Despite the success of the first album, the conflicting schedules of the member's other bands meant it would be Mad Season's last, especially when attempts to reform were scuppered by the death of Saunders and then, later Staley. Because of the crossover of certain members, Mad Season songs have been performed at Temple of The Dog reformations and Pearl Jam concerts.

7. Bush

Bush are a rather strange band in the sense that they are a British band formed in Shepherd's Bush, London (hence the name) where they all once lived but they never really made a meaningful impact on their homeland despite going on to break America where they found immediate success with the release of their debut album Sixteen Stone in 1994, which is certified 6× multi-platinum by the RIAA.

Around until 2002, the band broke up due to declining record sales and a lack of support from their label. However, in 2010, they returned with a far more classic rock sound, and lead singer Gavin Rossdale is noted for being a judge on the British version of the TV talent show The Voice.

8. Silverchair

Formed in 1992 as Innocent Criminals, this Australian outfit evolved through several styles in their time together differing styles on specific albums steadily growing more ambitious over the years, from grunge on their debut to more recent work displaying orchestral and art rock influences.

Winning a record number of 21 ARIA Music Awards from 49 nominations, the band was both popular on the Australian and International music scenes, but in May 2011, Silverchair announced an indefinite hiatus.

9. Smashing Pumpkins

Some may argue that the Smashing Pumpkins aren't truly grunge, but they used many of the same techniques of the genre and amalgamated prog-rock, goth-rock, heavy metal and psychedelia in a swirling mixture of layers that was then infused with his distraught, tense and angst filled lyrics.

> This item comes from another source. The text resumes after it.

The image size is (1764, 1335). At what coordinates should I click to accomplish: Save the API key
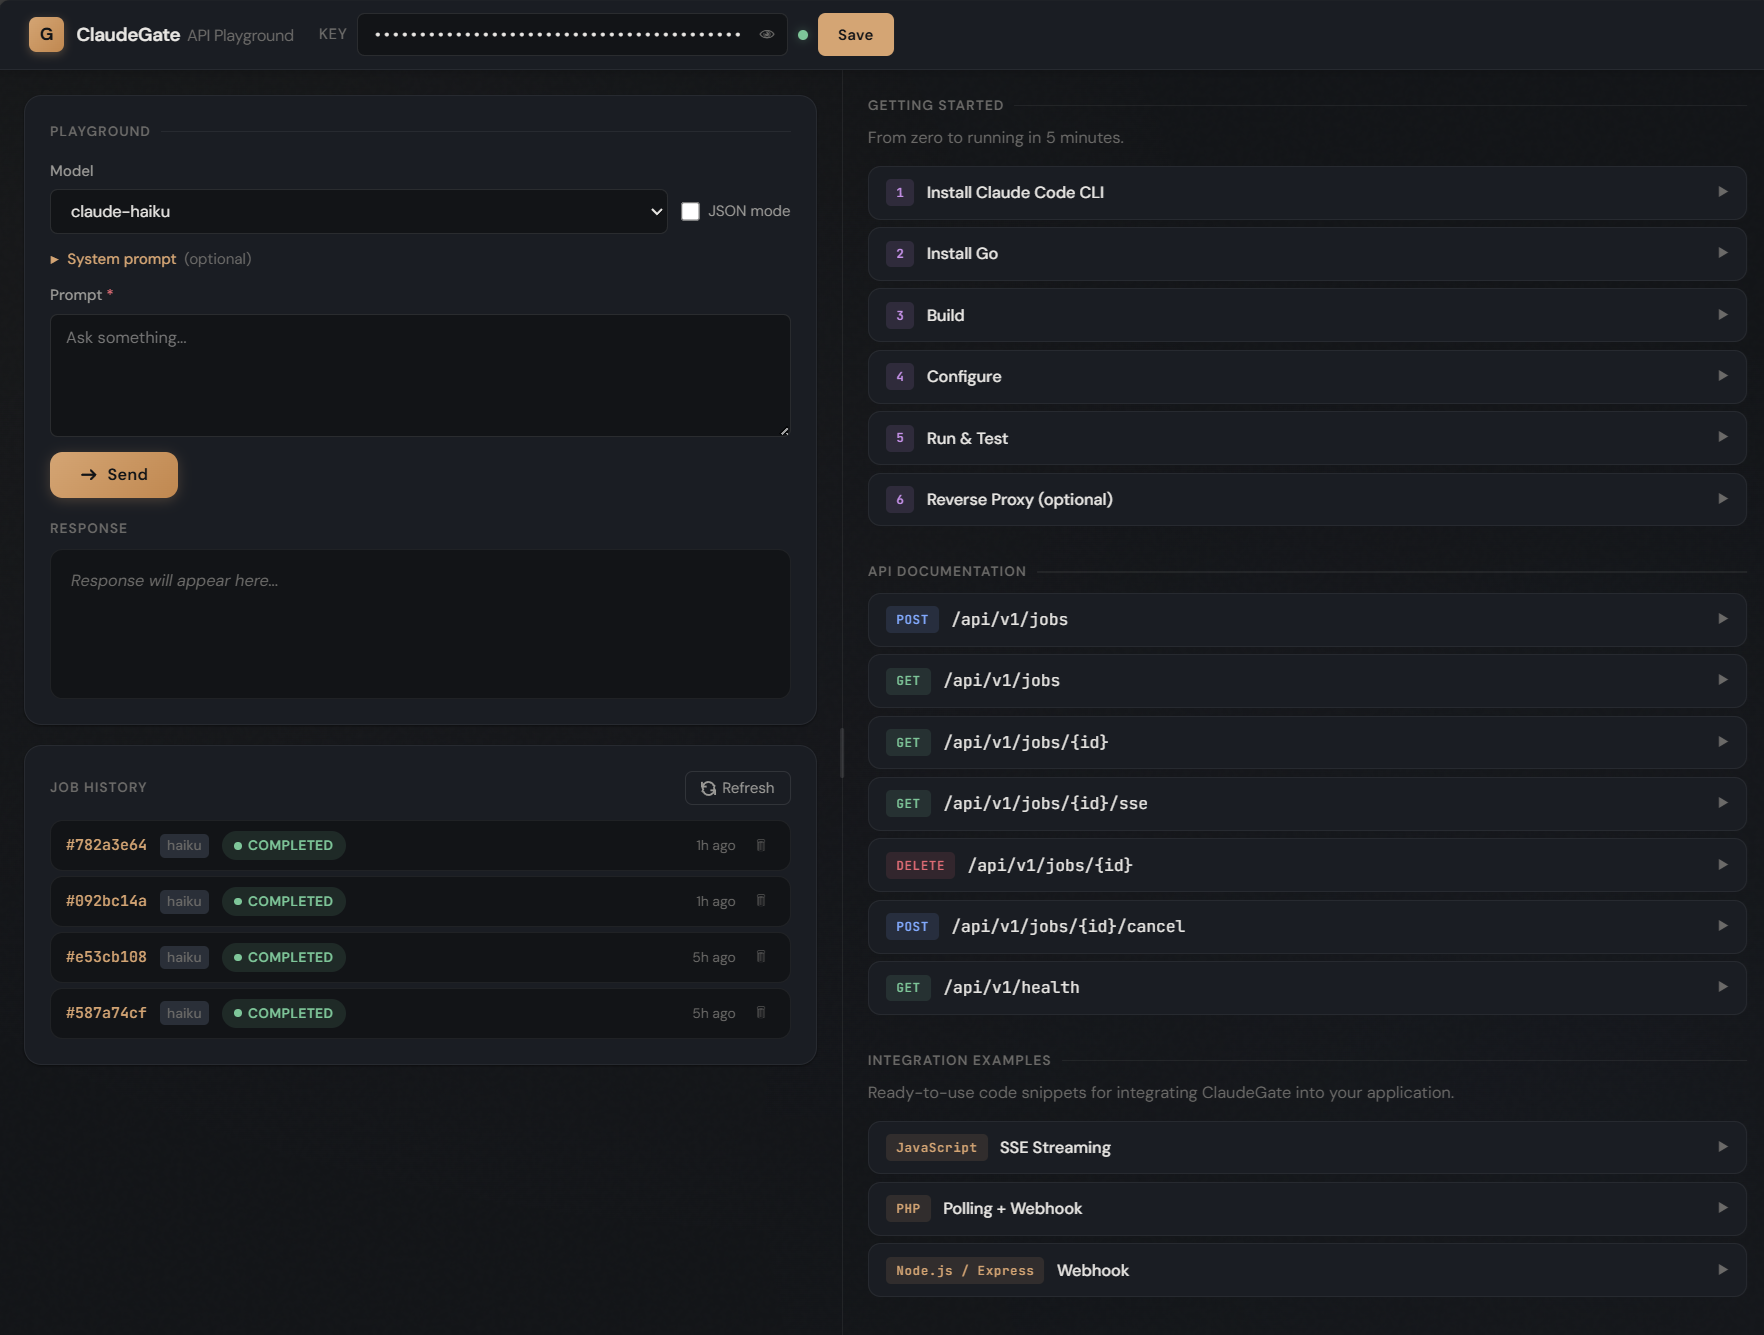point(855,34)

Despite this, the Smashing Pumpkins never shunned or shied away from mainstream success like other grunge bands and Billy Corgan openly indulged in rock star posturing although he shrouded it in ironic gestures and deep cynicism.

10. Mudhoney

Although never scoring the big success of others on the scene, Mudhoney was probably the first to lay the groundwork for the likes of Nirvana and Pearl Jam as they broke through with indie success on the Sub-Pop label and more than most they were to inspire grunge with their dirty, high-distortion sound.

Without Mudhoney and other forerunners who never quite reached mainstream success (like the Melvins and TAD) grunge would have never existed!